勢いでジュードに依頼してしまったが、答えたのはクラレンス。もしかして王族であるため、そういった閨教育について詳しいのだろうか。もしかして伝手があるのだろうか。
ジーニアはじっとクラレンスを見つめた。だが、クラレンスに視線を向けているのは何もジーニアだけではない。ここにいる、全てがクラレンスを見ているのだ。
「何だ。君たちは」
じっと見られていることに、クラレンスも気付いたのだろう。
「いえ。クラレンス様が、わかったとおっしゃったので、その続きを期待しております」
シリルが視線を逸らさずに答えた。二人の視線が絡み合い、熱い眼差して見つめ合っている。かのように、ジーニアからは見えた。
「続きも何もない。ジーニア嬢が必要なものがあるというから、それについてわかったと答えただけだ」
「では、クラレンス様がそのジーニア嬢が口にした『道具』というものを準備されるわけではないのですね?」
「お、お前は……。な、何を言っている」
ぶわっとクラレンスの顔が真っ赤に染まった。あのクラレンスが、だ。だが、すぐに真顔に戻る彼は、いろいろと感情を制御する方法を身に着けているのだろう。
「だが。ジーニア嬢が私を庇って、私の代わりに呪いを受けたと思っている。それの責任を私がとるべきではないのか」
ゴクリと固唾を呑んでここにいる皆がクラレンスを見守っている。それはもちろんジーニアも同様。
「ジーニア嬢。私が君の破瓜を貫こう」
ジーニアは一瞬、息の吸い方を忘れてしまった。ふがっ、ふがっと喉が鳴ってしまったのはそのためだ。
「ジーニア、大丈夫か」
ジェレミーはうまく呼吸ができない妹を気遣ってくれるが、肝心の妹であるジーニア本人は、ゲホゲホと咳込んでいた。
「今、何か。おかしなことが聞こえたような気がしたのですが……」
「おかしなこととはなんだ?」
腕を組んだまま、クラレンスがジーニアを見つめてくる。
「えっと。クラレンス様が私の破瓜を貫くとかなんとか……」
「言った。それで君の呪いが解けるなら」
「つまり、クラレンス様に処女を捧げろと。そういうことになりますか?」
「そういうことになるな」
ジーニアは隣の兄を見て、助けを求めた。だが、ジェレミーはジーニアを見ようとしない。

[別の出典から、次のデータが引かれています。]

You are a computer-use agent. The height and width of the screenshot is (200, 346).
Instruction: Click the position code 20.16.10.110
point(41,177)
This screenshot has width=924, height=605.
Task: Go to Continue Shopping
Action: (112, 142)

「いやいやいやいや、ダメです。クラレンス様だけはダメです」
「なぜ、私だけは駄目なのだ? 私を助けてくれた恩人を助けたいと思うのは、自然な流れだろう」
「そういう流れもなんとなくわかりますが。ですが、ダメです。ね、お兄さま」
ジェレミーがやっとジーニアの方を向いた。だが、その顔は怒っている。なぜ、ここで声をかけたのか、と。
「駄目……ではないかもしれない……」
いきなりジェレミーがそんなことを口にした。ジーニアはジェレミーを見るし、他の五人の視線も彼に集まる。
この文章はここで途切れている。